The petition to declare a formal end to the life of the Earl of Islay was wending its way through the Courts of Chancery when Theo received a message from yet another of the twenty Bow Street Runners who had returned to England.

But this message was different: it claimed news.

She sat quite still with the note in her hand, staring at it.

If James was alive, the Runner, a man by the name of Mr. Badger, surely would have written I found your husband, rather than I bring news. Desolation felt like a palpable thing in her stomach, like another heart beating under the first.

She summoned her new butler, Maydrop, and instructed him to request that Mr. Pinkler-Ryburn visit that very afternoon. Mr. Badger turned out to be swarthy and hirsute, a bow-legged and fierce-looking individual. One had the distinct impression that criminals would be quite sorry to find that Badger was on their trail.
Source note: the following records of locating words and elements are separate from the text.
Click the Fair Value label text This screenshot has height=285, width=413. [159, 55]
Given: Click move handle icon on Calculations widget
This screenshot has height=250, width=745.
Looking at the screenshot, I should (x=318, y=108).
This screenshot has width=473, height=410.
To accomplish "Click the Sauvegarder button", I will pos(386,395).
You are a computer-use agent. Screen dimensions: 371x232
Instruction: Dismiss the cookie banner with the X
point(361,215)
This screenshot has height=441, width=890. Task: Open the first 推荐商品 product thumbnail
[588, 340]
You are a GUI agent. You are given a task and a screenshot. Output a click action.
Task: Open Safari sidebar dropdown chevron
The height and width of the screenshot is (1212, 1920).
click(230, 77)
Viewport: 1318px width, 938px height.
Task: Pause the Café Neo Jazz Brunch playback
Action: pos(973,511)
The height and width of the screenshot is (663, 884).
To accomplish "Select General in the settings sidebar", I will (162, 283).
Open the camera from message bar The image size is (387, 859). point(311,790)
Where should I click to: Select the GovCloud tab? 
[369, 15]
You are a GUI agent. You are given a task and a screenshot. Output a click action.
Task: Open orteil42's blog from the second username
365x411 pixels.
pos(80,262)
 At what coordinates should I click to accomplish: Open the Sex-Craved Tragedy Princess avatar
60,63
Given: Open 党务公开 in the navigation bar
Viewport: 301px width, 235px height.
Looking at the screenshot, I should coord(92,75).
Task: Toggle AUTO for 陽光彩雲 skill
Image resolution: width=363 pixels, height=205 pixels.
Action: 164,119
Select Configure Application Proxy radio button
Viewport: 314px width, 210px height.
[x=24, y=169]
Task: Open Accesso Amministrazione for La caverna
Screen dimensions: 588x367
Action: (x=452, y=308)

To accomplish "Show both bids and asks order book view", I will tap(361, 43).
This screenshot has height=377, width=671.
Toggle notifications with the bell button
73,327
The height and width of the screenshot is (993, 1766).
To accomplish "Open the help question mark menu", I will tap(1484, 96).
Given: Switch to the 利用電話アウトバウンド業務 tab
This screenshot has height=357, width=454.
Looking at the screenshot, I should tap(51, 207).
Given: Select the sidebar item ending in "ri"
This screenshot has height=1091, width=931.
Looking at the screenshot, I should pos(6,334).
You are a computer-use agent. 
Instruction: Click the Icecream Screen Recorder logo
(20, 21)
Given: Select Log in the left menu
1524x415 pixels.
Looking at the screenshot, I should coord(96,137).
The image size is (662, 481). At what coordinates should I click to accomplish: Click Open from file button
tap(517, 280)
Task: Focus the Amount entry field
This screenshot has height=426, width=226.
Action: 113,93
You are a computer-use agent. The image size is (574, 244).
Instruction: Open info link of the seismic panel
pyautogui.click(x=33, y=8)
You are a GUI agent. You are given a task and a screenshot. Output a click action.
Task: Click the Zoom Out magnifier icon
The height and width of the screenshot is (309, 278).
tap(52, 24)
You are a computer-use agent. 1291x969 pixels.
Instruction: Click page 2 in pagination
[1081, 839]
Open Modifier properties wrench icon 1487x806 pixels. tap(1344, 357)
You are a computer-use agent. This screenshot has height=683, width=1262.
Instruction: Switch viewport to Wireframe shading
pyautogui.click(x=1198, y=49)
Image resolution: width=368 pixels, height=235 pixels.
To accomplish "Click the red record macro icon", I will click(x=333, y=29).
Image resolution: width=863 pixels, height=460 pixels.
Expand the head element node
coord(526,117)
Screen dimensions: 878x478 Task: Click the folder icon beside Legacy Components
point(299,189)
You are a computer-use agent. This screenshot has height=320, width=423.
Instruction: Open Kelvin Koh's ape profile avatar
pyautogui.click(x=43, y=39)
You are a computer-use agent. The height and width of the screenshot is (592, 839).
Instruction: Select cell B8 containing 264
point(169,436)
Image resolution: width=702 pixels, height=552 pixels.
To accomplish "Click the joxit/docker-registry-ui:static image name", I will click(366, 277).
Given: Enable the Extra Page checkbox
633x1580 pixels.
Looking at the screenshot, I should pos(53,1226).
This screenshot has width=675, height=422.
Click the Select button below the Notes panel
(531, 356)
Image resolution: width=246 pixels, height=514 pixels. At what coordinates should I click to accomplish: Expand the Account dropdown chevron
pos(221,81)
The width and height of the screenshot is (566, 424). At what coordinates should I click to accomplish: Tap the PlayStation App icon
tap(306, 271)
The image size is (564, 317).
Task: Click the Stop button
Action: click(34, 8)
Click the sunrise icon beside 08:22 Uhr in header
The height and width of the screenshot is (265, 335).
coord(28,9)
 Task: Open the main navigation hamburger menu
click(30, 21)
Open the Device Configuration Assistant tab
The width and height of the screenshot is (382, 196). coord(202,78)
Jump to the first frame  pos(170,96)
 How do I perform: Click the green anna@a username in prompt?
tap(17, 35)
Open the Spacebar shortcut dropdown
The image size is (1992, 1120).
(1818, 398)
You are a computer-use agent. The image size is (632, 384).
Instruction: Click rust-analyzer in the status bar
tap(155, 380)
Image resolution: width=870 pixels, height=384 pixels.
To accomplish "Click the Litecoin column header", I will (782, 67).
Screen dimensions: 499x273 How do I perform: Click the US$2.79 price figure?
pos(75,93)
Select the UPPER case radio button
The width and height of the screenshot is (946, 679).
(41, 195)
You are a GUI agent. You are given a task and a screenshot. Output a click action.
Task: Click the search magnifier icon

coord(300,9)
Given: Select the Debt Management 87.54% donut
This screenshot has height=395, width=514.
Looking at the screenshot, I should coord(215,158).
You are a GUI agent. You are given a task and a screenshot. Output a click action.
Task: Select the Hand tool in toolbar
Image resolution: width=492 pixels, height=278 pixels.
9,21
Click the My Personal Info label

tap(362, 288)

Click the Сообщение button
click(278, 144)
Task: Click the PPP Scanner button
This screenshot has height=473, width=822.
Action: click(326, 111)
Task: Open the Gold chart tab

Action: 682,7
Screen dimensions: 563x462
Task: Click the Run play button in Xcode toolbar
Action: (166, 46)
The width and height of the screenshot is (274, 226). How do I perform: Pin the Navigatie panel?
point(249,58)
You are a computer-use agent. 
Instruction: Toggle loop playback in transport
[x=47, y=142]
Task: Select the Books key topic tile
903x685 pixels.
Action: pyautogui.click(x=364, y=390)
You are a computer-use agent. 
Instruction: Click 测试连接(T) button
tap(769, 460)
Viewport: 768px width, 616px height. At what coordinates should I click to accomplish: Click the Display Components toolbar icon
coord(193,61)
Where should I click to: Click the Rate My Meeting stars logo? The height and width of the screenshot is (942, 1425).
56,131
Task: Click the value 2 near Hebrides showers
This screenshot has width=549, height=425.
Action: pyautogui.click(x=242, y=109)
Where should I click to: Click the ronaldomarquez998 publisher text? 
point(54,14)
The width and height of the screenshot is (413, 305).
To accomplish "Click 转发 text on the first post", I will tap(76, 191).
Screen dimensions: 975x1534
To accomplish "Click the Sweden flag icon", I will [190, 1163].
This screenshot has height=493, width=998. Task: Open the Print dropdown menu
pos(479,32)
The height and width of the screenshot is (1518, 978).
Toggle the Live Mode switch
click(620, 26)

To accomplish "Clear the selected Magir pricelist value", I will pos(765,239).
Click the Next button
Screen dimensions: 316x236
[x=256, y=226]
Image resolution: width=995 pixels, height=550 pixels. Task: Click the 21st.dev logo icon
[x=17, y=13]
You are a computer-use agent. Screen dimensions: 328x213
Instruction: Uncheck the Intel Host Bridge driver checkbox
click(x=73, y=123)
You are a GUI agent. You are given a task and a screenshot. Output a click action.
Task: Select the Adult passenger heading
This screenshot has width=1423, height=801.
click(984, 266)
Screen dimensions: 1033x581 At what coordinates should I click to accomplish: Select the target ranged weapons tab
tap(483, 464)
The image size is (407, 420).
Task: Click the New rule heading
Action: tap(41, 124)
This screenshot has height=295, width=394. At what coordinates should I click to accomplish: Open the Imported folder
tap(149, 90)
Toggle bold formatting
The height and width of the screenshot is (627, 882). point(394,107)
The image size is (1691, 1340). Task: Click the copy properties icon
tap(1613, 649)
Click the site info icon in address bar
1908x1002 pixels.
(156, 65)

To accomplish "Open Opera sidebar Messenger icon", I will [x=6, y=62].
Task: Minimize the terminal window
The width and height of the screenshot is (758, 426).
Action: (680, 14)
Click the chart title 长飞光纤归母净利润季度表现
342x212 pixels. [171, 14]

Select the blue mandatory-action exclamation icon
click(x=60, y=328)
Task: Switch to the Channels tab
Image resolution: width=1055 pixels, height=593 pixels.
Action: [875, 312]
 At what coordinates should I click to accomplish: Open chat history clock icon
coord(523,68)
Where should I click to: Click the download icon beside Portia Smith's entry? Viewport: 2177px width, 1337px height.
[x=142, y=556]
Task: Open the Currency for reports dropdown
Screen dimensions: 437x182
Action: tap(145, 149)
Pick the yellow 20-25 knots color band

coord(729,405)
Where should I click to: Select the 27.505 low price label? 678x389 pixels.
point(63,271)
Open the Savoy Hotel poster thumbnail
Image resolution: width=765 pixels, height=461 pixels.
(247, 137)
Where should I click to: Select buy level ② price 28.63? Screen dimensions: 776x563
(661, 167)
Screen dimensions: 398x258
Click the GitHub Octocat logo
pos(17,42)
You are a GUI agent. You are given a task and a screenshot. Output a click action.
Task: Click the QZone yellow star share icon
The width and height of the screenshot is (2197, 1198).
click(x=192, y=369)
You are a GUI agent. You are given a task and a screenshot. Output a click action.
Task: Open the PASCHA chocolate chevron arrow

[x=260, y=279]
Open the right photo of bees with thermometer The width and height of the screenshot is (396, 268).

“He has the whiskers of a catfish,” Cecil whispered, but Theo was too nervous to smile. They were sitting together on the couch, Mr. Badger in a chair opposite them. Theo was so fidgety that she felt as if flies were dancing on her head, yet Mr. Badger methodically plodded on without getting to the point. He took forever explaining precisely where he had been assigned by his superiors, how many men he took with him, how many he hired in the islands, how long it took him to sail to his first port of call.

For the first time in years Theo had the impulse to chew on her fingernails, a habit she had broken in the schoolroom.